In yet another embodiment of the present invention, the equipment may be reduced or extended to include fewer or more than three centrifuges such that the number of centrifuges match the number cycles of equal duration in the process.

In yet another embodiment of the present invention, it is contemplated that the equipment may include the continuous extraction of sugar saturated sugar absorbing materials and the continuous injection of cleaned sugar absorbing materials into a continuously spinning extraction centrifuge, where the sugar saturated sugar absorbing materials are continuously injected into a continuously spinning cleaning centrifuge and the extracted cleaned sugar absorbing materials are continuously extracted from the cleaning centrifuge to be reintroduced into the extraction centrifuge. It is further contemplated that the sizes of each centrifuge and the amount of sugar absorbing materials within each centrifuge are proportional to the amount of time they require within each cycle.

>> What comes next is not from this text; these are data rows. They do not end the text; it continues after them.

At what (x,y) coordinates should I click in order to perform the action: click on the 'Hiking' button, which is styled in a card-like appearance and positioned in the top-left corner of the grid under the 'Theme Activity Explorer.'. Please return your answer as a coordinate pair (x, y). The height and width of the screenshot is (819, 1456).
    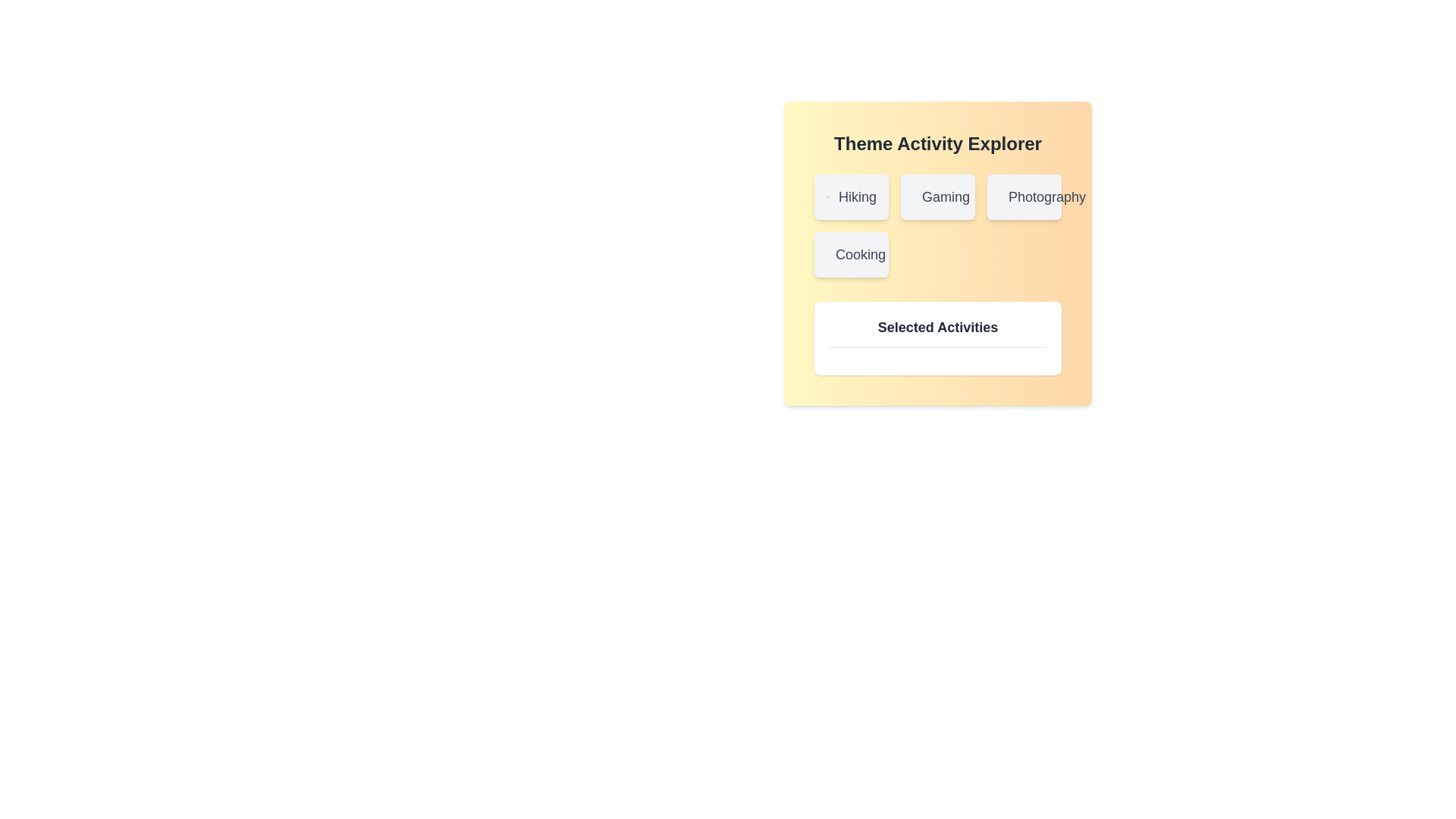
    Looking at the image, I should click on (852, 196).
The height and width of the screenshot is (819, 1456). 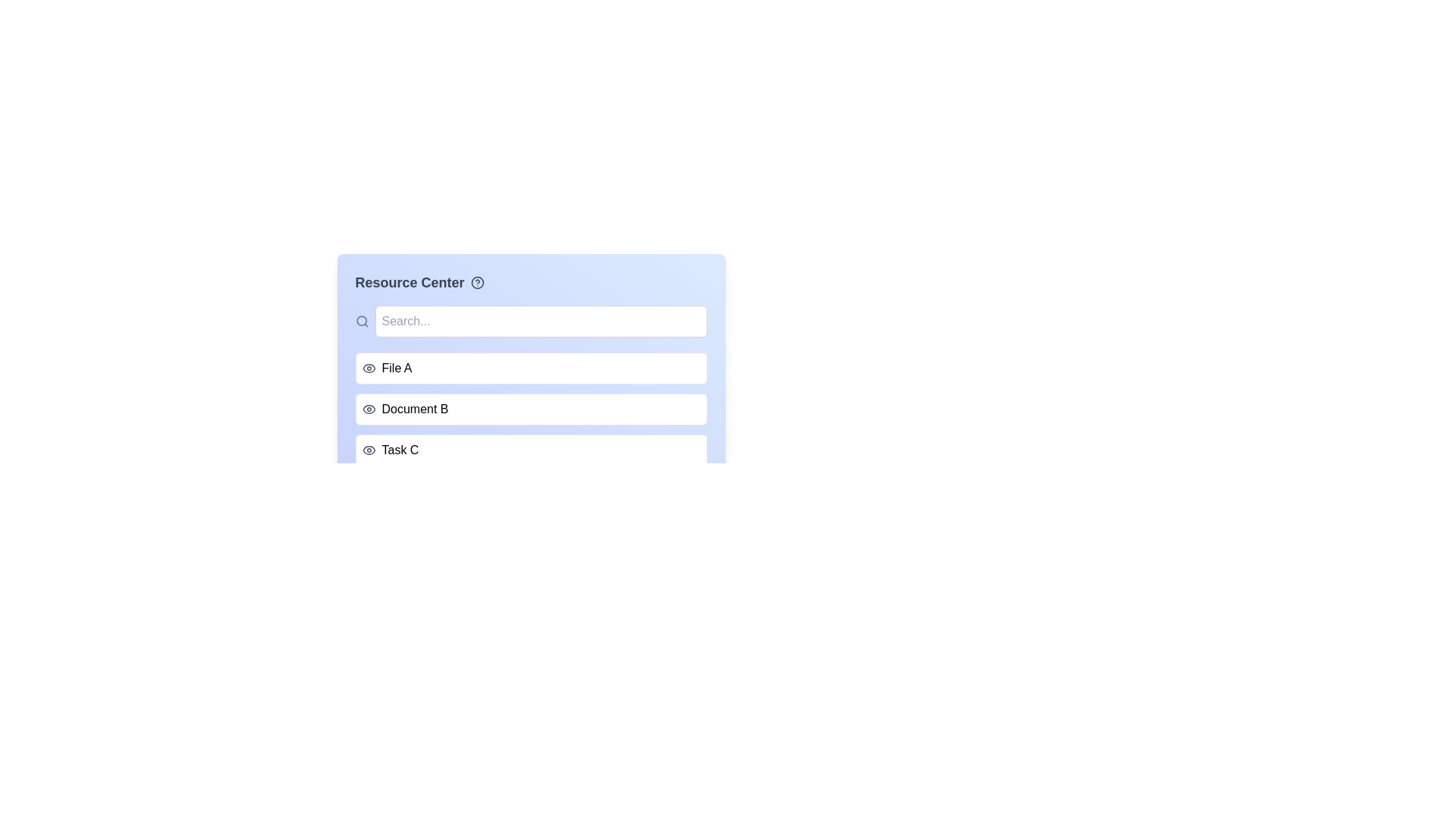 I want to click on the 'Task C' button located in the 'Resource Center' section, which is the third entry in a vertically stacked list of elements, so click(x=531, y=450).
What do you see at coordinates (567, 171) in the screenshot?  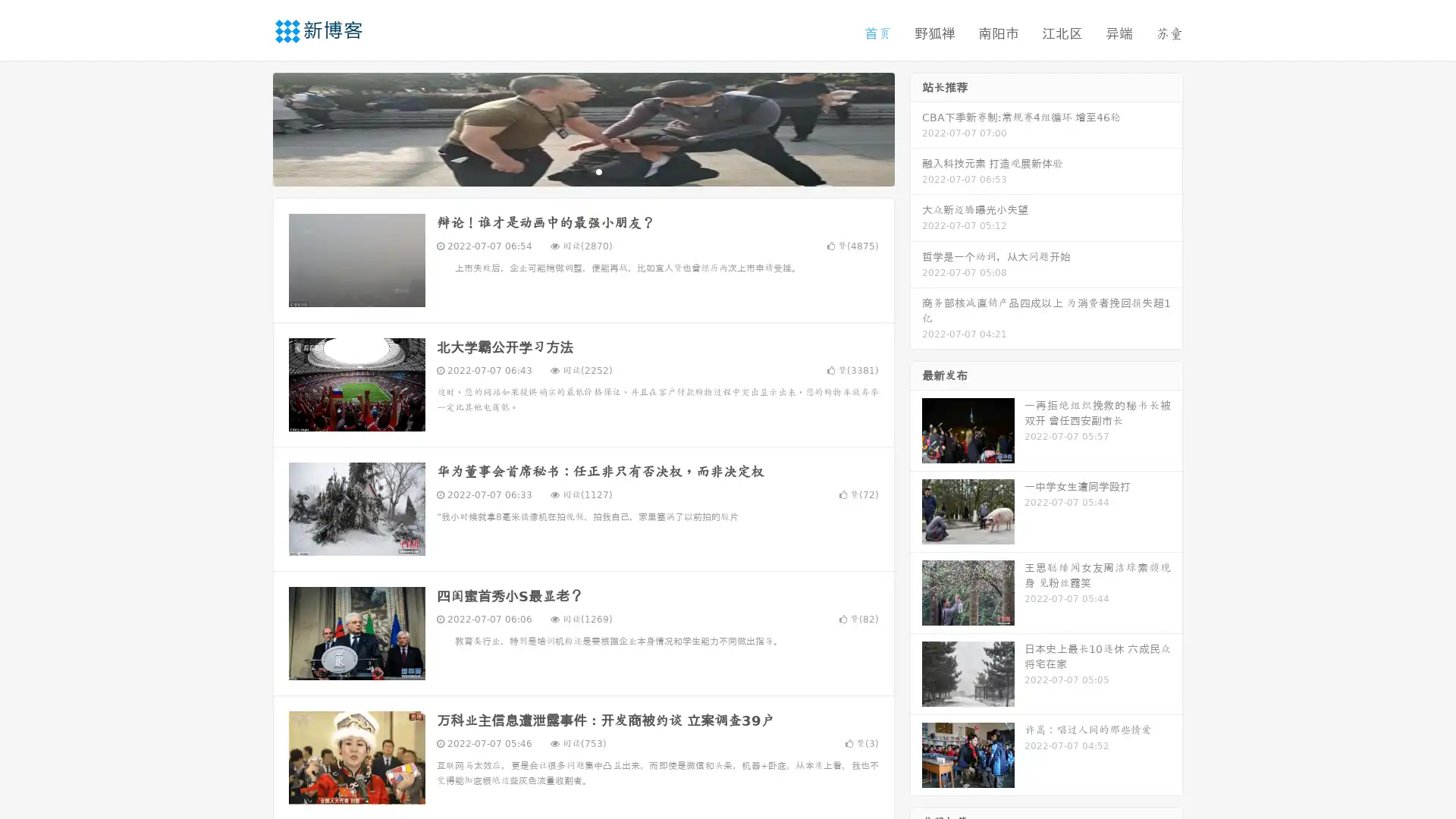 I see `Go to slide 1` at bounding box center [567, 171].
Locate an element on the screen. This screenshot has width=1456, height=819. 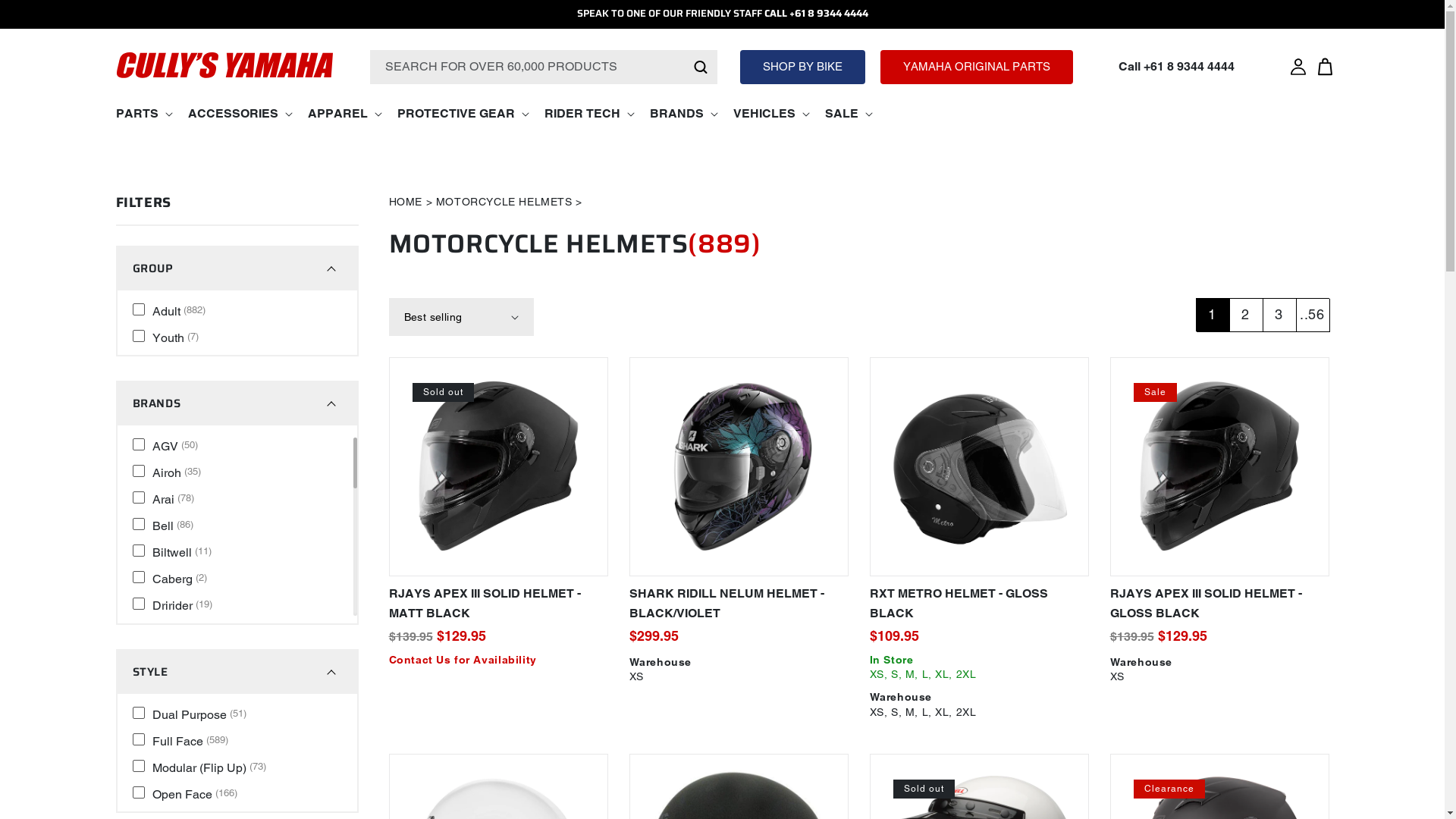
'YAMAHA ORIGINAL PARTS' is located at coordinates (976, 66).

It will be appreciated by persons skilled in the art that the present invention is not limited by what has been particularly shown and described hereinabove. Rather the scope of the present invention includes both combinations and sub-combinations of various features described hereinabove as well as modifications and variations which would occur to persons skilled in the art upon reading the foregoing description and which are not in the prior art.